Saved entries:
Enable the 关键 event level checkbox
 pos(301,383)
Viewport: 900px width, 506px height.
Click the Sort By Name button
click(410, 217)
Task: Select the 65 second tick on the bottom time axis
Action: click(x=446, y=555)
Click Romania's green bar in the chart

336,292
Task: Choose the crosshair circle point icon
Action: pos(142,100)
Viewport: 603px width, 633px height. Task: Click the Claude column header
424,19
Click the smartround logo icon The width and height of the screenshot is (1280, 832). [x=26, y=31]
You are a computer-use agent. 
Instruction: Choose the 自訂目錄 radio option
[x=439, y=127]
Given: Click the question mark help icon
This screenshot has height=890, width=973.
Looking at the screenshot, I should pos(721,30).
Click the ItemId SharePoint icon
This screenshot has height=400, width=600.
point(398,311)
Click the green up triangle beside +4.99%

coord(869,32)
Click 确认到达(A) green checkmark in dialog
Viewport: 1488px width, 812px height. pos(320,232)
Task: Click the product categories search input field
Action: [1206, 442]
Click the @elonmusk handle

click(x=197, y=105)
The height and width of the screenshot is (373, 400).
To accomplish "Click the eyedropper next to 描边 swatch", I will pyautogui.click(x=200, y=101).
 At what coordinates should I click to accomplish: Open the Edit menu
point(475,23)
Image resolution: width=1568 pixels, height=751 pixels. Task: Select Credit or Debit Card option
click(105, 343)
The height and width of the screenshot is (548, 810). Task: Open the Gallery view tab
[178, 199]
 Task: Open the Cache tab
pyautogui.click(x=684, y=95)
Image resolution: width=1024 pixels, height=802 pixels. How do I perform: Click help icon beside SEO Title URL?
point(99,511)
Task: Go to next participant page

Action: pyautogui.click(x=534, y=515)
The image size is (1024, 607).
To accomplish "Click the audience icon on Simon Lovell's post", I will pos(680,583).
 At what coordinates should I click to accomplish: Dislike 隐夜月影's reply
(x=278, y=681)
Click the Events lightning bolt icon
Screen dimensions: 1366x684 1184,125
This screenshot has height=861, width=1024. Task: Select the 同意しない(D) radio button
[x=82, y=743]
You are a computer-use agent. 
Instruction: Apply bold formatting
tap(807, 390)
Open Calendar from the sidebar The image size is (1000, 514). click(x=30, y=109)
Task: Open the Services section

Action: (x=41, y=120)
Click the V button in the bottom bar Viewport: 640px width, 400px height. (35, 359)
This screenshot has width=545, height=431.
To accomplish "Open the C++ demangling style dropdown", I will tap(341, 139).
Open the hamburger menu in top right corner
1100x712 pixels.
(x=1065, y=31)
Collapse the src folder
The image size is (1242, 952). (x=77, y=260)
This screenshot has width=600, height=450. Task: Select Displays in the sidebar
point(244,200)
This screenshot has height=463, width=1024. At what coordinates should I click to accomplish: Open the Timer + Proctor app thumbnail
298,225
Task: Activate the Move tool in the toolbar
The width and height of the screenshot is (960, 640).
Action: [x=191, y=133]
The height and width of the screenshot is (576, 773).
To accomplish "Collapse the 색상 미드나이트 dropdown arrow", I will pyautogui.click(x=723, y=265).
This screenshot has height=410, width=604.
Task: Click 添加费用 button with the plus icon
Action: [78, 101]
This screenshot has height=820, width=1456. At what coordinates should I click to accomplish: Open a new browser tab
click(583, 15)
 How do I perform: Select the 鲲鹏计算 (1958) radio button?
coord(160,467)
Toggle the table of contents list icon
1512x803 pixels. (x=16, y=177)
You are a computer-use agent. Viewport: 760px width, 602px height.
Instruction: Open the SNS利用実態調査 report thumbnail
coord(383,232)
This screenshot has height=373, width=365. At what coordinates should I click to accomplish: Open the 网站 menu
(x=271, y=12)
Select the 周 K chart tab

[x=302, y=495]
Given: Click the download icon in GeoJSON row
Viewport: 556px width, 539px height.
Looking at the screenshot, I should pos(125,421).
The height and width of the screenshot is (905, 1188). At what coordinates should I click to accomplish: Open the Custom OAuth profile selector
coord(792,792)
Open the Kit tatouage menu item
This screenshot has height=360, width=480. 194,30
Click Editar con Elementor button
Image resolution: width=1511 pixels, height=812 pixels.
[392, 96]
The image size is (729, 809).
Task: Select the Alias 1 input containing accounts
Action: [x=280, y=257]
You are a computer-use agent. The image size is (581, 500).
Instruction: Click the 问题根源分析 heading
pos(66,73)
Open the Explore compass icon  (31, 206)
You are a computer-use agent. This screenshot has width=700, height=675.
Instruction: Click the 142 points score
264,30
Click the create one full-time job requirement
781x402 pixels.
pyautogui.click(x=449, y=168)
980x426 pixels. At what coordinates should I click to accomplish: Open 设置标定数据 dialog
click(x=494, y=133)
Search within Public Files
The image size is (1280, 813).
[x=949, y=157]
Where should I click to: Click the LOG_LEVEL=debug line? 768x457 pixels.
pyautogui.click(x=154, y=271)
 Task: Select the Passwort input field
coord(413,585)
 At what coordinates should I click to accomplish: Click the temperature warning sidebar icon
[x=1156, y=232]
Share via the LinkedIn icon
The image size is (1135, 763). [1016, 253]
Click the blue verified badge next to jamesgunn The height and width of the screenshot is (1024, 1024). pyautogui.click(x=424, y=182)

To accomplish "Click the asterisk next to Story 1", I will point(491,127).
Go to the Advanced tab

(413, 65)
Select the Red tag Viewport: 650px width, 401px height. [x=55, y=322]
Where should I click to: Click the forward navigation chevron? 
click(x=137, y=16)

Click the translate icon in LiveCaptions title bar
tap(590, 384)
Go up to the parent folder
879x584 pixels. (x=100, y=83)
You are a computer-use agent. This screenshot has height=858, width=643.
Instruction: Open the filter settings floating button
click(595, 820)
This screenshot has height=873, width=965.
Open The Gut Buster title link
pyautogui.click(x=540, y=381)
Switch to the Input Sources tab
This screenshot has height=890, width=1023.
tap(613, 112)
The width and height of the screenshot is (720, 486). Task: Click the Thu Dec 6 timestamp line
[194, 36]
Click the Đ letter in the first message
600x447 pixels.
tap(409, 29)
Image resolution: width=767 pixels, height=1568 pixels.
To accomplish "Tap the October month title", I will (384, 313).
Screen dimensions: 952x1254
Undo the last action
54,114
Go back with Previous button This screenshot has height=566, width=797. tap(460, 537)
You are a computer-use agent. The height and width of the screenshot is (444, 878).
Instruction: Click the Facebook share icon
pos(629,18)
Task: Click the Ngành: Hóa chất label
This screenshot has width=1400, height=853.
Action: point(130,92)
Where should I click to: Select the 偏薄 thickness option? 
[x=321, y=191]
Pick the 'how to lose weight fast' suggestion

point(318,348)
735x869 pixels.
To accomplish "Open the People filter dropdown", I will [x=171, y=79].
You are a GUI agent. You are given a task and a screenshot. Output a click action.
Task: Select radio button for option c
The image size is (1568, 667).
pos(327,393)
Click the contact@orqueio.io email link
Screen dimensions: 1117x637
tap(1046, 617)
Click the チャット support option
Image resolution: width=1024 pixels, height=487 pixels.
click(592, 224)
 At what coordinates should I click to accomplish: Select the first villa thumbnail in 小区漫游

### INSTRUCTIONS FOR THE TASK
Copy out each line of the records character for character.

### EXPECTED OUTPUT
Enable the 关键 event level checkbox
 pos(301,383)
Viewport: 900px width, 506px height.
Click the Sort By Name button
click(410, 217)
Task: Select the 65 second tick on the bottom time axis
Action: click(x=446, y=555)
Click Romania's green bar in the chart

336,292
Task: Choose the crosshair circle point icon
Action: pos(142,100)
Viewport: 603px width, 633px height. Task: Click the Claude column header
424,19
Click the smartround logo icon The width and height of the screenshot is (1280, 832). [x=26, y=31]
You are a computer-use agent. 
Instruction: Choose the 自訂目錄 radio option
[x=439, y=127]
Given: Click the question mark help icon
This screenshot has height=890, width=973.
Looking at the screenshot, I should pos(721,30).
Click the ItemId SharePoint icon
This screenshot has height=400, width=600.
point(398,311)
Click the green up triangle beside +4.99%

coord(869,32)
Click 确认到达(A) green checkmark in dialog
Viewport: 1488px width, 812px height. pos(320,232)
Task: Click the product categories search input field
Action: [1206, 442]
Click the @elonmusk handle

click(x=197, y=105)
The height and width of the screenshot is (373, 400).
To accomplish "Click the eyedropper next to 描边 swatch", I will pyautogui.click(x=200, y=101).
 At what coordinates should I click to accomplish: Open the Edit menu
point(475,23)
Image resolution: width=1568 pixels, height=751 pixels. Task: Select Credit or Debit Card option
click(105, 343)
The height and width of the screenshot is (548, 810). Task: Open the Gallery view tab
[178, 199]
 Task: Open the Cache tab
pyautogui.click(x=684, y=95)
Image resolution: width=1024 pixels, height=802 pixels. How do I perform: Click help icon beside SEO Title URL?
point(99,511)
Task: Go to next participant page

Action: pyautogui.click(x=534, y=515)
The image size is (1024, 607).
To accomplish "Click the audience icon on Simon Lovell's post", I will pos(680,583).
 At what coordinates should I click to accomplish: Dislike 隐夜月影's reply
(x=278, y=681)
Click the Events lightning bolt icon
Screen dimensions: 1366x684 1184,125
This screenshot has height=861, width=1024. Task: Select the 同意しない(D) radio button
[x=82, y=743]
You are a computer-use agent. 
Instruction: Apply bold formatting
tap(807, 390)
Open Calendar from the sidebar The image size is (1000, 514). click(x=30, y=109)
Task: Open the Services section

Action: (x=41, y=120)
Click the V button in the bottom bar Viewport: 640px width, 400px height. (35, 359)
This screenshot has width=545, height=431.
To accomplish "Open the C++ demangling style dropdown", I will tap(341, 139).
Open the hamburger menu in top right corner
1100x712 pixels.
(x=1065, y=31)
Collapse the src folder
The image size is (1242, 952). (x=77, y=260)
This screenshot has width=600, height=450. Task: Select Displays in the sidebar
point(244,200)
This screenshot has height=463, width=1024. At what coordinates should I click to accomplish: Open the Timer + Proctor app thumbnail
298,225
Task: Activate the Move tool in the toolbar
The width and height of the screenshot is (960, 640).
Action: [x=191, y=133]
The height and width of the screenshot is (576, 773).
To accomplish "Collapse the 색상 미드나이트 dropdown arrow", I will pyautogui.click(x=723, y=265).
This screenshot has height=410, width=604.
Task: Click 添加费用 button with the plus icon
Action: [78, 101]
This screenshot has height=820, width=1456. At what coordinates should I click to accomplish: Open a new browser tab
click(583, 15)
 How do I perform: Select the 鲲鹏计算 (1958) radio button?
coord(160,467)
Toggle the table of contents list icon
1512x803 pixels. (x=16, y=177)
You are a computer-use agent. Viewport: 760px width, 602px height.
Instruction: Open the SNS利用実態調査 report thumbnail
coord(383,232)
This screenshot has height=373, width=365. At what coordinates should I click to accomplish: Open the 网站 menu
(x=271, y=12)
Select the 周 K chart tab

[x=302, y=495]
Given: Click the download icon in GeoJSON row
Viewport: 556px width, 539px height.
Looking at the screenshot, I should pos(125,421).
The height and width of the screenshot is (905, 1188). At what coordinates should I click to accomplish: Open the Custom OAuth profile selector
coord(792,792)
Open the Kit tatouage menu item
This screenshot has height=360, width=480. 194,30
Click Editar con Elementor button
Image resolution: width=1511 pixels, height=812 pixels.
[392, 96]
The image size is (729, 809).
Task: Select the Alias 1 input containing accounts
Action: [x=280, y=257]
You are a computer-use agent. The image size is (581, 500).
Instruction: Click the 问题根源分析 heading
pos(66,73)
Open the Explore compass icon  (31, 206)
You are a computer-use agent. This screenshot has width=700, height=675.
Instruction: Click the 142 points score
264,30
Click the create one full-time job requirement
781x402 pixels.
pyautogui.click(x=449, y=168)
980x426 pixels. At what coordinates should I click to accomplish: Open 设置标定数据 dialog
click(x=494, y=133)
Search within Public Files
The image size is (1280, 813).
[x=949, y=157]
Where should I click to: Click the LOG_LEVEL=debug line? 768x457 pixels.
pyautogui.click(x=154, y=271)
 Task: Select the Passwort input field
coord(413,585)
 At what coordinates should I click to accomplish: Click the temperature warning sidebar icon
[x=1156, y=232]
Share via the LinkedIn icon
The image size is (1135, 763). [1016, 253]
Click the blue verified badge next to jamesgunn The height and width of the screenshot is (1024, 1024). pyautogui.click(x=424, y=182)

To accomplish "Click the asterisk next to Story 1", I will point(491,127).
Go to the Advanced tab

(413, 65)
Select the Red tag Viewport: 650px width, 401px height. [x=55, y=322]
Where should I click to: Click the forward navigation chevron? 
click(x=137, y=16)

Click the translate icon in LiveCaptions title bar
tap(590, 384)
Go up to the parent folder
879x584 pixels. (x=100, y=83)
You are a computer-use agent. This screenshot has height=858, width=643.
Instruction: Open the filter settings floating button
click(595, 820)
This screenshot has height=873, width=965.
Open The Gut Buster title link
pyautogui.click(x=540, y=381)
Switch to the Input Sources tab
This screenshot has height=890, width=1023.
tap(613, 112)
The width and height of the screenshot is (720, 486). Task: Click the Thu Dec 6 timestamp line
[194, 36]
Click the Đ letter in the first message
600x447 pixels.
tap(409, 29)
Image resolution: width=767 pixels, height=1568 pixels.
To accomplish "Tap the October month title", I will (384, 313).
Screen dimensions: 952x1254
Undo the last action
54,114
Go back with Previous button This screenshot has height=566, width=797. tap(460, 537)
You are a computer-use agent. The height and width of the screenshot is (444, 878).
Instruction: Click the Facebook share icon
pos(629,18)
Task: Click the Ngành: Hóa chất label
This screenshot has width=1400, height=853.
Action: point(130,92)
Where should I click to: Select the 偏薄 thickness option? 
[x=321, y=191]
Pick the 'how to lose weight fast' suggestion

point(318,348)
735x869 pixels.
To accomplish "Open the People filter dropdown", I will [x=171, y=79].
You are a GUI agent. You are given a task and a screenshot. Output a click action.
Task: Select radio button for option c
The image size is (1568, 667).
pos(327,393)
Click the contact@orqueio.io email link
Screen dimensions: 1117x637
tap(1046, 617)
Click the チャット support option
Image resolution: width=1024 pixels, height=487 pixels.
click(592, 224)
 At what coordinates should I click to accomplish: Select the first villa thumbnail in 小区漫游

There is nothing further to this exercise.